By Greg Hunter’s USAWatchdog.com (revised)
The situation in Japan is getting worse, not better. There are shortages in food, fuel and warm dry shelter. To make matters exponentially worse, nuclear power plants there continue to burn out of control and emit high levels of radiation. Japan is a stark reminder of how fast a modern technologically advanced society can be brought to its knees by an unforeseen calamity.

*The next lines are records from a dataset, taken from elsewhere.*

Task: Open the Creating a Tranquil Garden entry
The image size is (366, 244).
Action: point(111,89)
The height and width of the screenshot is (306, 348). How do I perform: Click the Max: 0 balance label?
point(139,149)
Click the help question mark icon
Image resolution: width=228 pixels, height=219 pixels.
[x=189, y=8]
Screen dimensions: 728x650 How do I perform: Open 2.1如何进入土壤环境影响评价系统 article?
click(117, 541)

On the other side of the Pacific, the devastating pictures from that island nation are taking the attention away from our own, much more predictable, calamity coming from a tsunami of debt. As the U.S. and other world governments continue to print money to keep the banks and system solvent, a ball of debt is growing. It is on course to swamp the system. In his latest report, Martin Armstrong, former Chairman of Princeton Economics and an expert in the study of economic cycles, said events happening in places like Japan or the Middle East are not the main issue the world is facing. Armstrong was just released from prison after an 11 year stay. He pled guilty to a conspiracy in 2000, but spent most of his time in jail for contempt of court. Armstrong’s tale is a highly unusual criminal and civil case involving a very brilliant econimic scholar. (Click here to read more on this story from Bloomberg.) Armstrong has written many articles from prison. His latest comments were the last from his incarceration. Armstrong said, “This is coming at a time when governments are broke. We have state and local governments in a debt crisis and that meltdown is very real!!!!!!! Government is collapsing. That is the issue.” Armstrong says because of all the money created to bail out failing banks, gold is gaining in price. “This is not just inflation. We are on the verge of a currency meltdown this time,” said Armstrong. (Click here to read the latest report from Martin Armstrong.)

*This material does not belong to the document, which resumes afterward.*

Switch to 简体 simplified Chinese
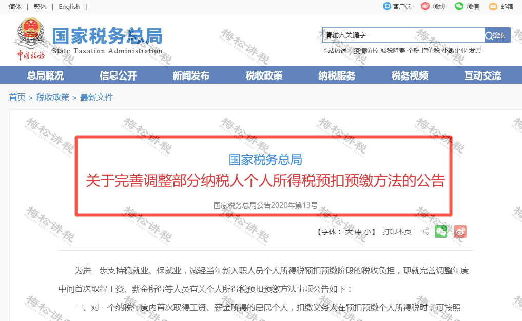The image size is (522, 321). click(x=15, y=7)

The latest analysis from economist John Williams of Shadowstats.com agrees with Armstrong. In a special report released yesterday, Williams warns a “great collapse nears.” Williams said the collapse will take the form of “a hyperinflationary great depression. Such will encompass a complete collapse in the purchasing power of the U.S. dollar; a collapse in the normal stream of U.S. commercial and economic activity; a collapse in the U.S. financial system as we know it. . .” The hyperinflation will come from bank bailouts and ongoing Quantitative Easing (QE or money printing) used to keep the financial system from collapse. Calamities in places like Japan will likely accelerate QE. The Fed will have to make up for the loss of Japan as a buyer of our debt. Williams said,“. . . the economic and systemic-solvency crises appear to be worsening, not improving, suggesting more, not less, quantitative easing.” This, in turn, will quicken the loss of buying power for the buck. So, we have a vicious cycle of QE coupled with declining tax revenue that is accelerating the “great collapse” scenario.
The big question is when? Williams says, “Outside timing on the hyperinflation remains 2014, but there is strong risk of the currency catastrophe beginning to unfold in the months ahead. It may be starting to unfold as we go to press. . .” Meaning, the process of hyperinflation may have already started. Recent inflation numbers and spiking gas prices talked about on this site and many others seem to confirm Williams’ analysis.

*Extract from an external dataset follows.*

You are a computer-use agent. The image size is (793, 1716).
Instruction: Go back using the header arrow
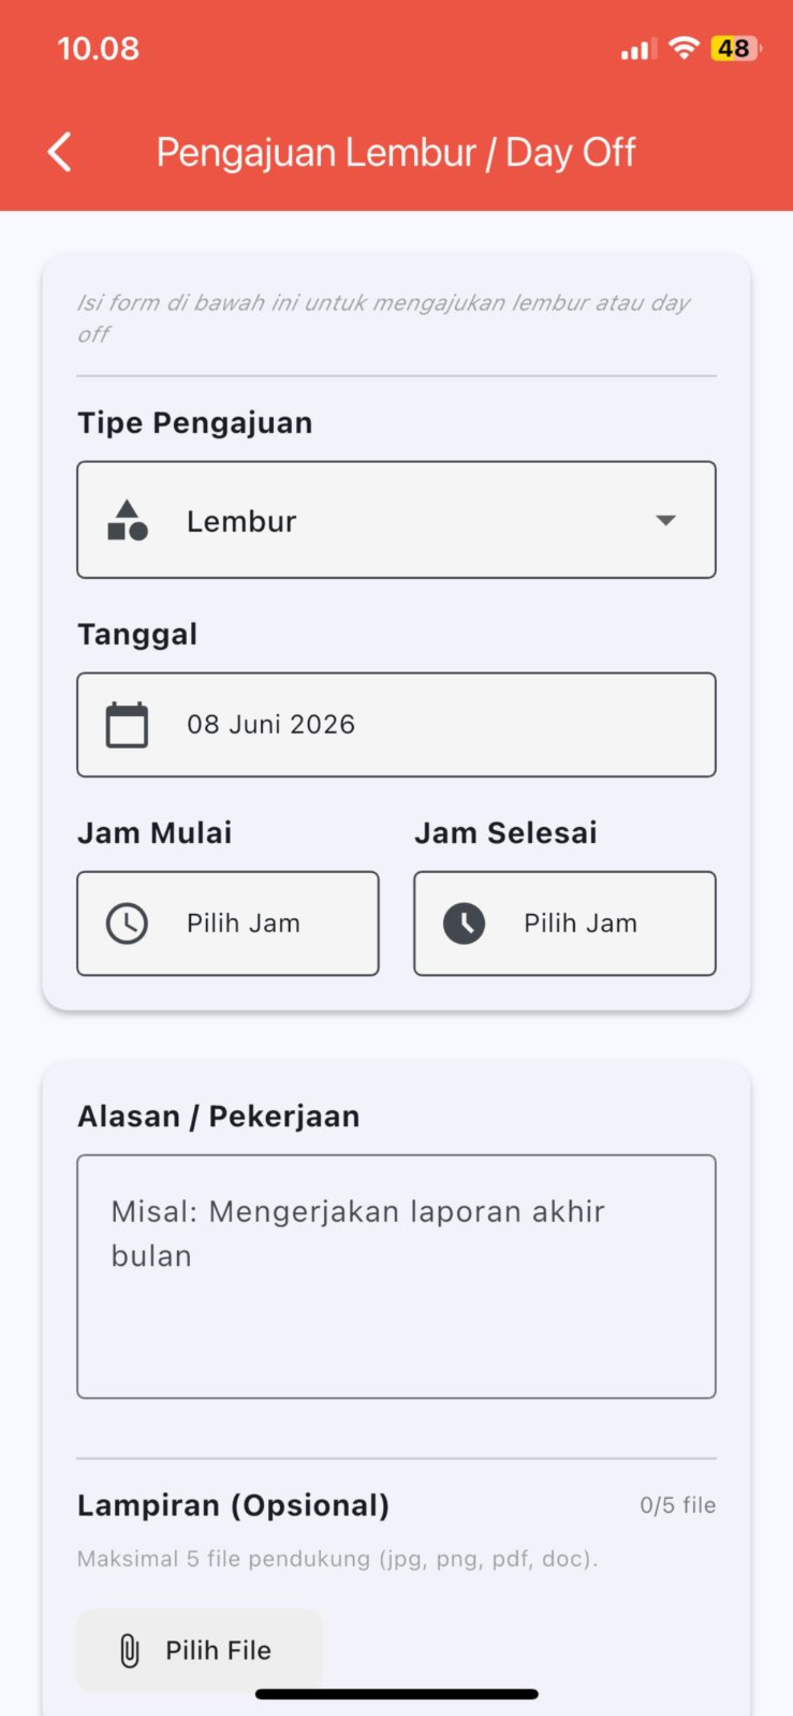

If the financial system and government are headed for a shutdown, what should the average person do? Here is what John Williams said, “With no viable or politically-practical way of balancing U.S. fiscal conditions and avoiding this financial economic Armageddon, the best that individuals can do at this point is to protect themselves, both as to meeting short-range survival needs as well as to preserving current wealth and assets over the longer term. Efforts there, respectively, would encompass building a store of key consumables, such as food and water, and moving assets into physical precious metals and outside of the U.S. dollar.”
There is no way of telling how this financial crisis will unfold, or what extremes will be reached. It can be anything from an ongoing deep recession to a complete “Mad Max” style breakdown. If Williams and Armstrong are only half right, then we will experience something in between. At the very least, tough times are coming and they are going to be with us for a while.